Por sua vez, a Secretaria de Direitos Humanos da Presidência da República (SDH/PR), responsável por diversas iniciativas da área da infância, tem apresentado nos últimos anos baixa execução em várias ações. Em 2011, por exemplo, estavam previstos quase R$ 19 milhões para o Sinase, mas não foi gasto nem meio milhão. A verba se destinaria a ações, como formação de operadores do Sistema e apoio à construção ou reforma de unidades de internação. Esse programa é também desenvolvido por outros órgãos, como o Ministério do Desenvolvimento Social, que teve melhor execução.
Também para o Sistema de Garantia de Direitos da Criança e do Adolescente utilizou-se pouco mais da metade dos R$ 4,6 milhões disponíveis. Nessa iniciativa estava prevista a capacitação dos agentes do sistema, que recebeu menos da metade da verba disponível. Já as ações de promoção de boas práticas e apoio aos fóruns regionais tiveram melhor execução.

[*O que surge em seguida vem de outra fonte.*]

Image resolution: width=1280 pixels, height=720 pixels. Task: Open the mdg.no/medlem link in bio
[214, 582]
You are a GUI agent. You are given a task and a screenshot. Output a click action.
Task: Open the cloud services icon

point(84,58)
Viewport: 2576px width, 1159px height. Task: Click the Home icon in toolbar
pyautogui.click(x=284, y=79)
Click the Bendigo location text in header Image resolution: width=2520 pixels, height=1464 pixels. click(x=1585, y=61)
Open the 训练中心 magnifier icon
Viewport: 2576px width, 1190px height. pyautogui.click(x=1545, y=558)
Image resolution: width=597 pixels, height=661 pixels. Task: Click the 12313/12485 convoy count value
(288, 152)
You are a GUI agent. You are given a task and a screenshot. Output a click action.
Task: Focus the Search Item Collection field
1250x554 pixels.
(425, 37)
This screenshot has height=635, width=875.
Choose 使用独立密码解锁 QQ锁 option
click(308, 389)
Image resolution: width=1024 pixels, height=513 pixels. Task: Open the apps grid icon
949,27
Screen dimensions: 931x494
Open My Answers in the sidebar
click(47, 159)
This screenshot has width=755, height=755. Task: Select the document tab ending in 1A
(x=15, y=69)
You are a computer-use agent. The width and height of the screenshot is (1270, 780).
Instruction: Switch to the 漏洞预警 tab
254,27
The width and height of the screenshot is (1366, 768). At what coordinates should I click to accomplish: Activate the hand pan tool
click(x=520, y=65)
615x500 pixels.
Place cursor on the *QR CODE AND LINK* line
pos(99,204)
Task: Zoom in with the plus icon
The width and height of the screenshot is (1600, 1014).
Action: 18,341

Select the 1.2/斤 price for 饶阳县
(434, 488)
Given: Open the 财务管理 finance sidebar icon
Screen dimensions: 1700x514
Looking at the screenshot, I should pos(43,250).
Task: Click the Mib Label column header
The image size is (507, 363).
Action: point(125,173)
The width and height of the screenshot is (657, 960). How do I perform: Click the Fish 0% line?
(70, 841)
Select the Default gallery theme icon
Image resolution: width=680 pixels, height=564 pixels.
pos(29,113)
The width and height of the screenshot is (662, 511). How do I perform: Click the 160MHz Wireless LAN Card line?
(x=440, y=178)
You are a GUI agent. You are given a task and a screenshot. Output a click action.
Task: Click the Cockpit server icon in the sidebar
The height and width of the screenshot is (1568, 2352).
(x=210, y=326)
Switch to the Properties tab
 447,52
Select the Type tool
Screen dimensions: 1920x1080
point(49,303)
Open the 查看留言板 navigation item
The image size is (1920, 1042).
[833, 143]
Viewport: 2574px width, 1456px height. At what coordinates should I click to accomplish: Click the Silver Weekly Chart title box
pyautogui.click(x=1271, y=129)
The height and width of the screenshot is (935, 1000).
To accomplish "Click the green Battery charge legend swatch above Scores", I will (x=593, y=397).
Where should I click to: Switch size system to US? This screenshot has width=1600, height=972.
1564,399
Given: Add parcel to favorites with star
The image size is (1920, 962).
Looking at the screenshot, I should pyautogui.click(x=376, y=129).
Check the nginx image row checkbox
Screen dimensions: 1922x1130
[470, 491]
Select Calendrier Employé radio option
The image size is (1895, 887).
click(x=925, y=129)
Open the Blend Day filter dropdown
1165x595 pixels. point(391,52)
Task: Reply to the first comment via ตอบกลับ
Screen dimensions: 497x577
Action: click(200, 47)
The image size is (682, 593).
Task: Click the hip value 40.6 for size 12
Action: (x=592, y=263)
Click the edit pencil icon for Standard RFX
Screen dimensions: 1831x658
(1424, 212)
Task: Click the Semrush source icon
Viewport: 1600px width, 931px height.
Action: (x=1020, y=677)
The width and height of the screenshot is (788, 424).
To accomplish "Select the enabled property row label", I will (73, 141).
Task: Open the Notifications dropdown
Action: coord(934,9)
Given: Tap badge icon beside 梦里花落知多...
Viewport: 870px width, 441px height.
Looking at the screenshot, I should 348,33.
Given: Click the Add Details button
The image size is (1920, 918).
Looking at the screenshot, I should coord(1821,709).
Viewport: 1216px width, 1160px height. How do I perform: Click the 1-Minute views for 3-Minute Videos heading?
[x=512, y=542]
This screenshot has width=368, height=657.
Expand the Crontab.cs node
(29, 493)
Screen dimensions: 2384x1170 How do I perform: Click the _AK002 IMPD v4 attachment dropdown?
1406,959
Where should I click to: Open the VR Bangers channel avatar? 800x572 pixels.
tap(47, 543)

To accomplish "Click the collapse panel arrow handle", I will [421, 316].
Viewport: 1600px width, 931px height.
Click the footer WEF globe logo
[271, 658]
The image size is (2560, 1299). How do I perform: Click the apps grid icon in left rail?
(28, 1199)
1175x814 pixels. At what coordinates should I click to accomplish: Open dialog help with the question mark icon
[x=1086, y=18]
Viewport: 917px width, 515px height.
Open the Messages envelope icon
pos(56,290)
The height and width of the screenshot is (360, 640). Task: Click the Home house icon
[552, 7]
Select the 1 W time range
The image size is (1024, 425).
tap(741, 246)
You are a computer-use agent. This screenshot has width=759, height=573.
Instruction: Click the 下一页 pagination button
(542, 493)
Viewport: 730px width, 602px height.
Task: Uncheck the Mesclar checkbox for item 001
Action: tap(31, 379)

Em nota, a SDH afirmou que executa “em média 95%” do valor empenhado, que é o montante reservado, já comprometido com uma ação. Entretanto, mesmo se analisado esses valores a execução segue baixa. Em 2011, dos R$ 13 milhões empenhados para o Sinase, utilizou-se oito milhões. Já para o Sistema de Garantia de Direitos, havia pouco mais de três milhões de reais empenhados e gastou-se dois milhões e seiscentos mil.
Para o advogado e membro do Movimento Nacional de Direitos Humanos, Carlos Nicodemos, a questão da baixa execução tem a ver com o projeto político dentro da SDH e suas ações prioritárias. “A secretaria operou a política mais no campo simbólico e do compromisso moral”, afirma. Nicodemos cita a situação dos conselhos tutelares como exemplo de que falta implementação da política anunciada. Ele acredita ainda que a baixa execução se reflete em cortes orçamentários posteriormente. “É um ministério com pouco privilégio e interlocução junto ao governo, com baixa capacidade de trazer a pauta para a sociedade”, completa o advogado.
A não execução de parte do orçamento é algo corriqueiro e inclusive previsto, já que o orçamento é autorizativo e não impositivo. Ou seja, o governo pode realizar tais gastos, mas ele não é obrigado a isso. “A Dilma e qualquer presidente brasileiro, caso não queira gastar, pode simplesmente não fazê-lo, mas há exceções já que alguns gastos têm caráter obrigatório”, explica o professor da UFABC, Sérgio Praça. “Esse modelo afeta especialmente áreas não prioritárias para o governo”, analisa o professor.
Nesse panorama, a pressão social é apontada como fundamental para que as políticas formuladas sejam implementadas. A Fundação Abrinq há anos acompanha essa temática. Para o técnico da instituição Fábio Silva Tsunoda, há meios para garantir que o orçamento seja implantado, sendo que alguns passam pela via judicial e outros pela participação da sociedade civil. “Eles podem ajudar no exercício de uma gestão de um orçamento mais equilibrado e pressionar para que haja vontade política”, diz.